Most importantly, we ensure that the permissions of .ssh folder authorized_keys file are proper. Once done, users can login using the private key that matches the public key.
[Do you need help in disabling root login on your Vultr VPS? Our Server Experts can help you here.]
Vultr disable root login – Common failure points
Disabling root login on a Vultr instance involves a series of steps. And, a single wrong step can lock you out from the server. Now, let’s see the common errors that users may come across.
1) Incorrect permissions of SSH key
This is one of the common errors that we see while disabling root login on a Vultr instance. Server owners setup key based server access, but forget to assign proper permissions for the SSH key.
The ideal permission of .ssh folder should be 700 and the file authorized_keys should be 600. So, if users don’t have proper permissions to read the ssh keys, it throws errors like this.
Permission denied (publickey)
Here, our Support Engineers check the permission and ownership of these files. If we notice any problems with permissions, we’ll immediately correct them.
[Need help in resolving this error on your Vultr VPS? Click here, and get one of our Server Experts to fix this error.]
2) Hostname error
Similarly, another instance we see is that users create a new sudo user. However, with the default Vultr hostname, it will throw the following error.
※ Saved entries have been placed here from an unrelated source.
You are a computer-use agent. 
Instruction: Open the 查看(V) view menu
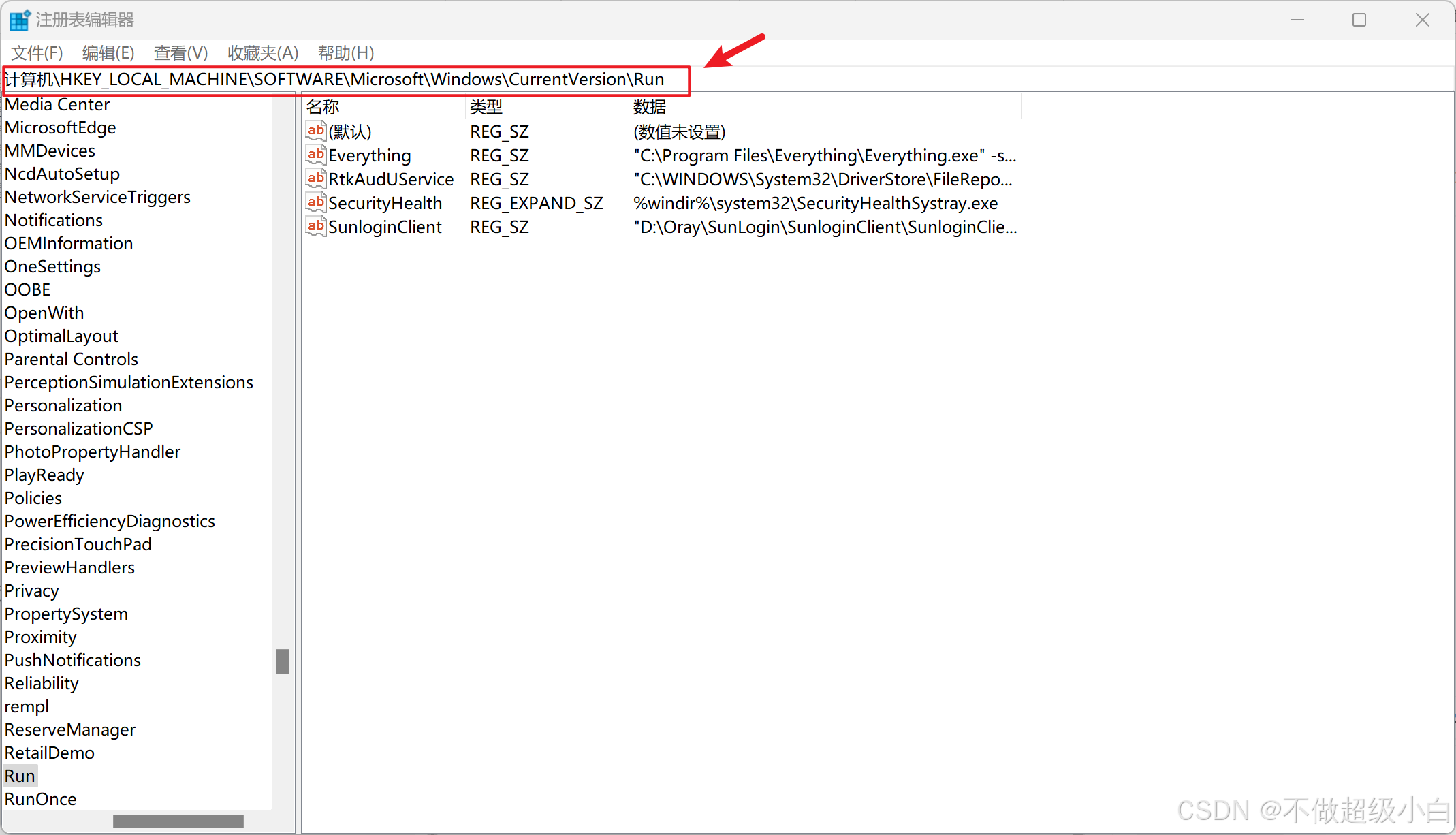tap(180, 52)
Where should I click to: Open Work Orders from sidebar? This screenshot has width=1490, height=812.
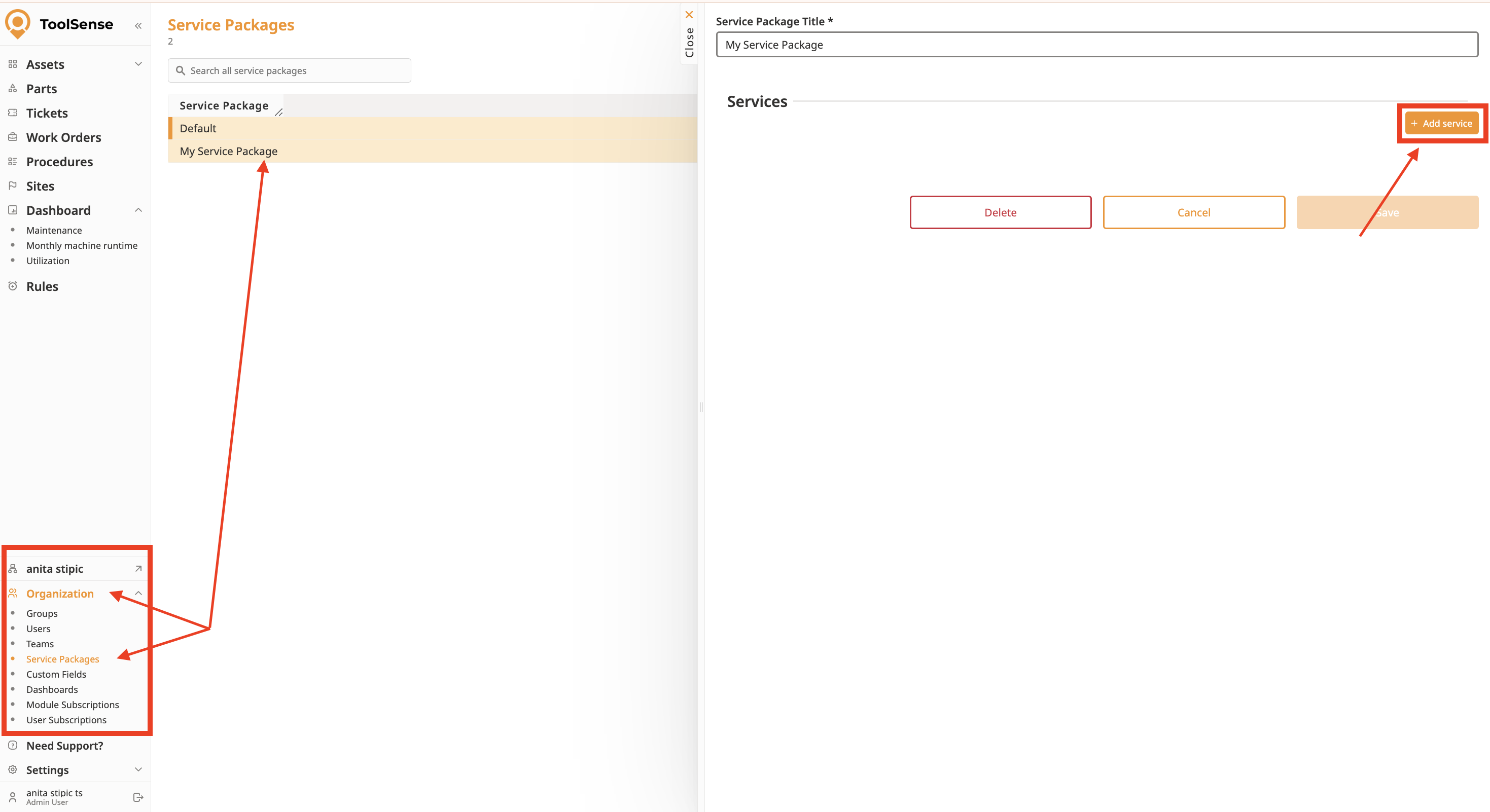(63, 137)
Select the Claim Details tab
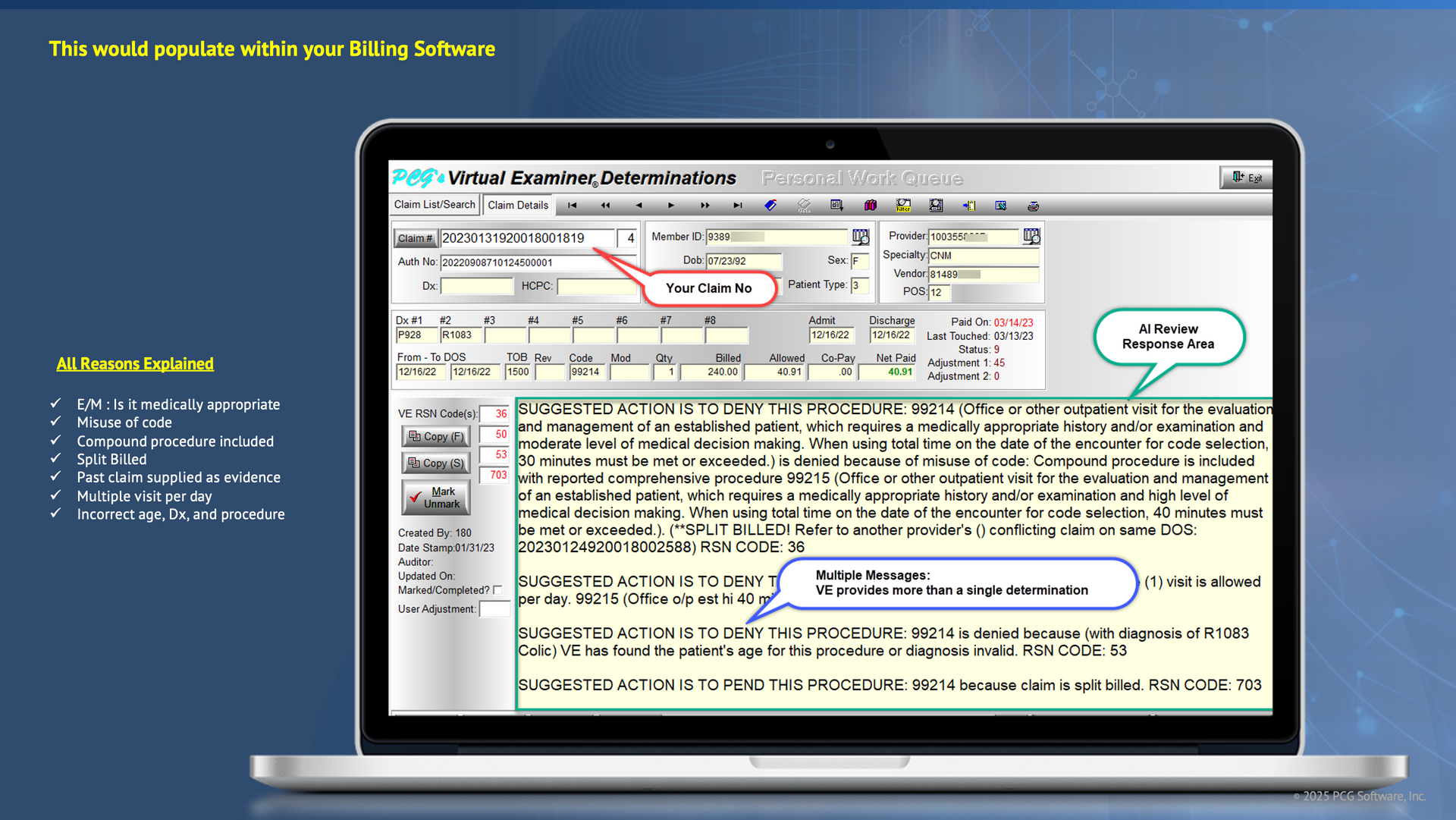1456x820 pixels. (517, 206)
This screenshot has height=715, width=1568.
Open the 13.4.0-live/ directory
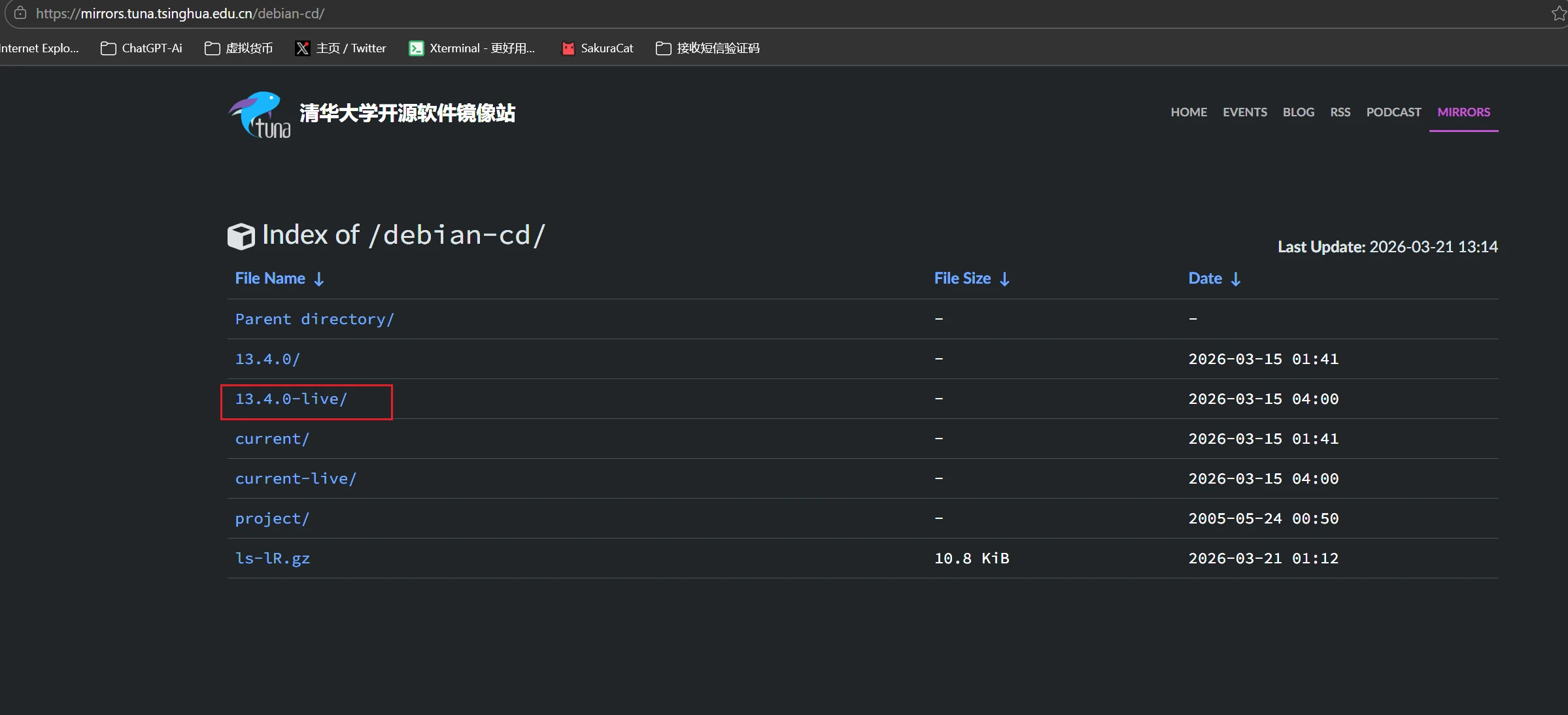click(x=291, y=399)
sudo: unable to resolve host vultrcloud
In such cases, our Dedicated Engineers change the hostname of the Vultr instance to a Fully Qualified Domain Name(FQDN). Depending on the operating system, we edit the files /etc/hosts/ and /etc/hostname to change the hostname.
Conclusion
In short, disabling root login on Vultr instance is an easy method to secure your server. Today, we’ve discussed how our Dedicated Engineers disable root login on a Vultr instance and fix the common errors.